*** Supplied material ***

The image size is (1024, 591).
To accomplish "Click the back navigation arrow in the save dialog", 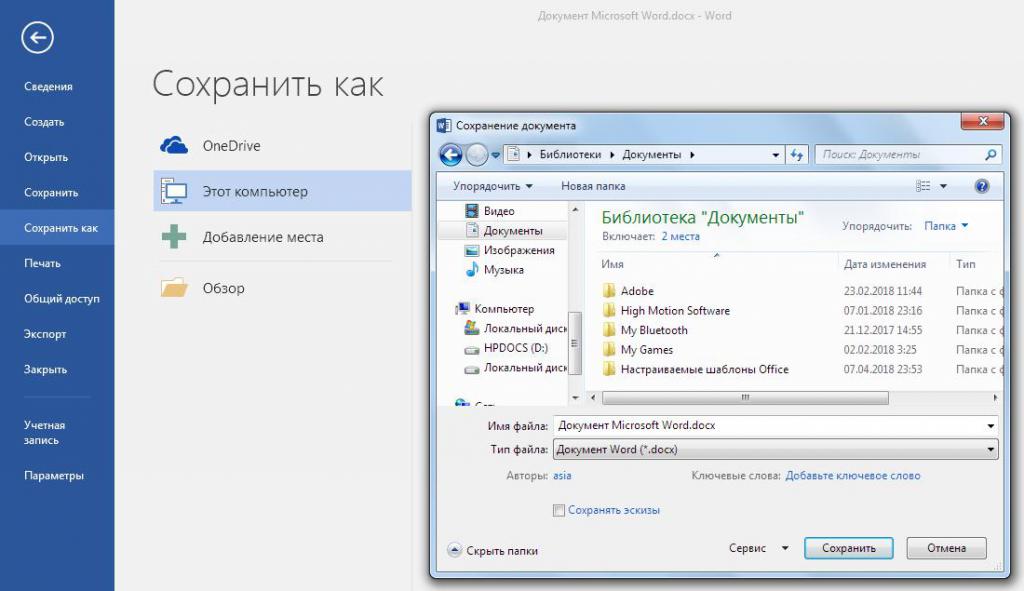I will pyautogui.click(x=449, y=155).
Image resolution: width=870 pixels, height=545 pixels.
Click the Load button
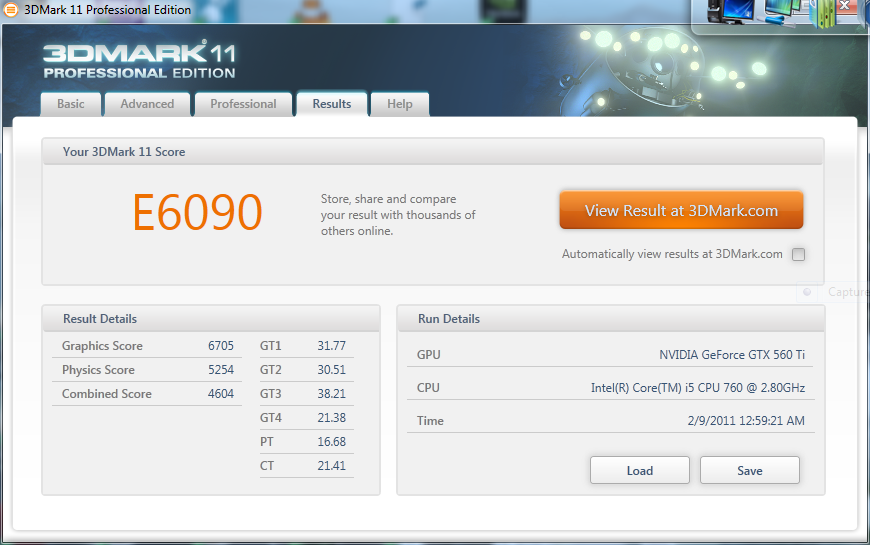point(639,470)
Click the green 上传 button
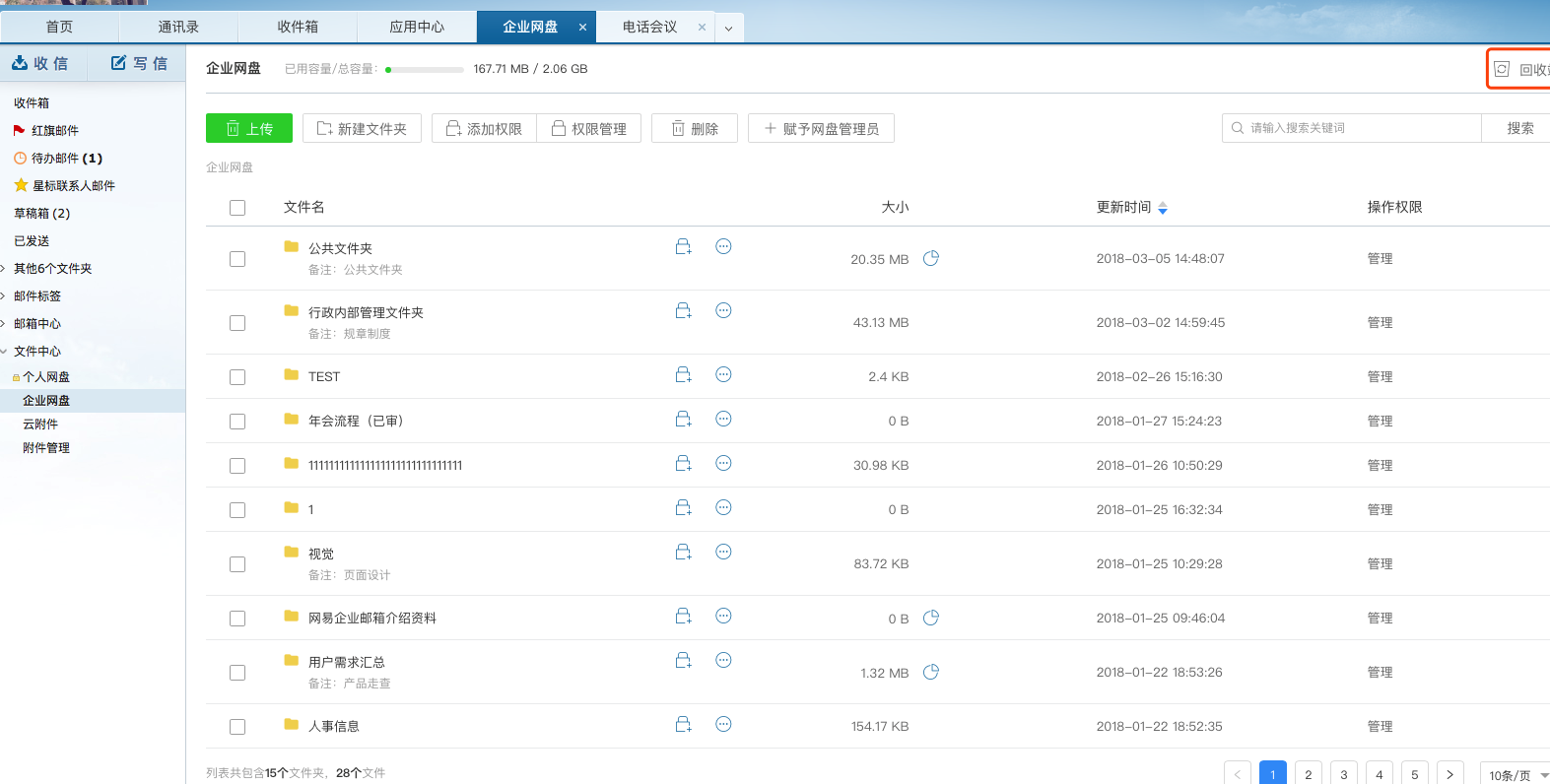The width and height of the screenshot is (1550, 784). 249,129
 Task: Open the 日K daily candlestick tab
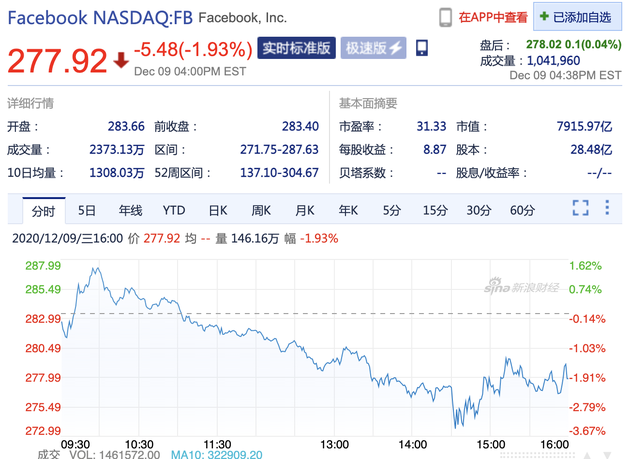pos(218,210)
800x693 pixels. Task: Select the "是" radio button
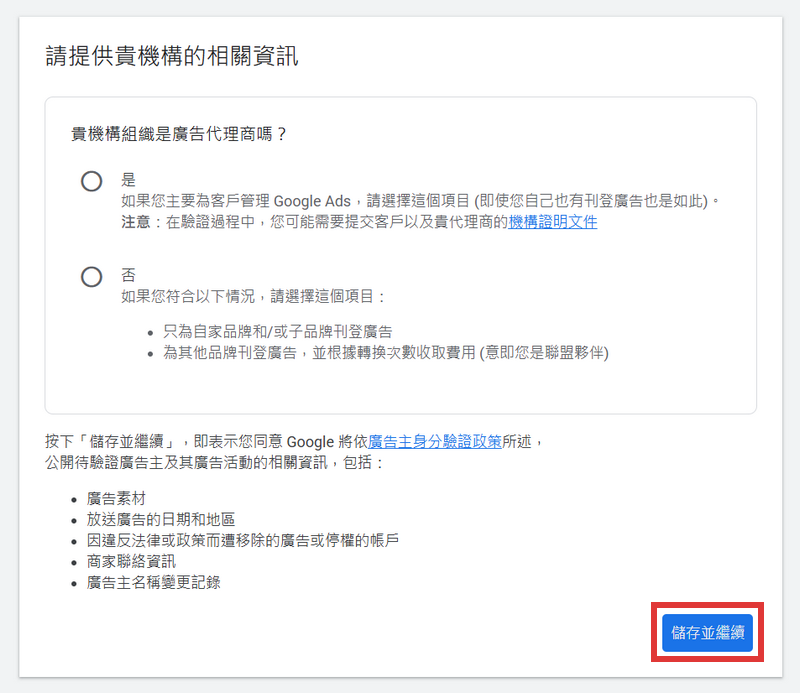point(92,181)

*** End of Supplied material ***

§ The problem: Only the lines from the one with "Image resolution: width=870" through the last line of the listing belong in your answer; copy them exactly and skip the pictures.

§ Result of the task:
Image resolution: width=870 pixels, height=545 pixels.
Click the Load button
point(639,470)
Click the green 上传 button
The width and height of the screenshot is (1550, 784). 249,129
 Task: Open the 日K daily candlestick tab
pos(218,210)
800x693 pixels. Task: Select the "是" radio button
point(92,181)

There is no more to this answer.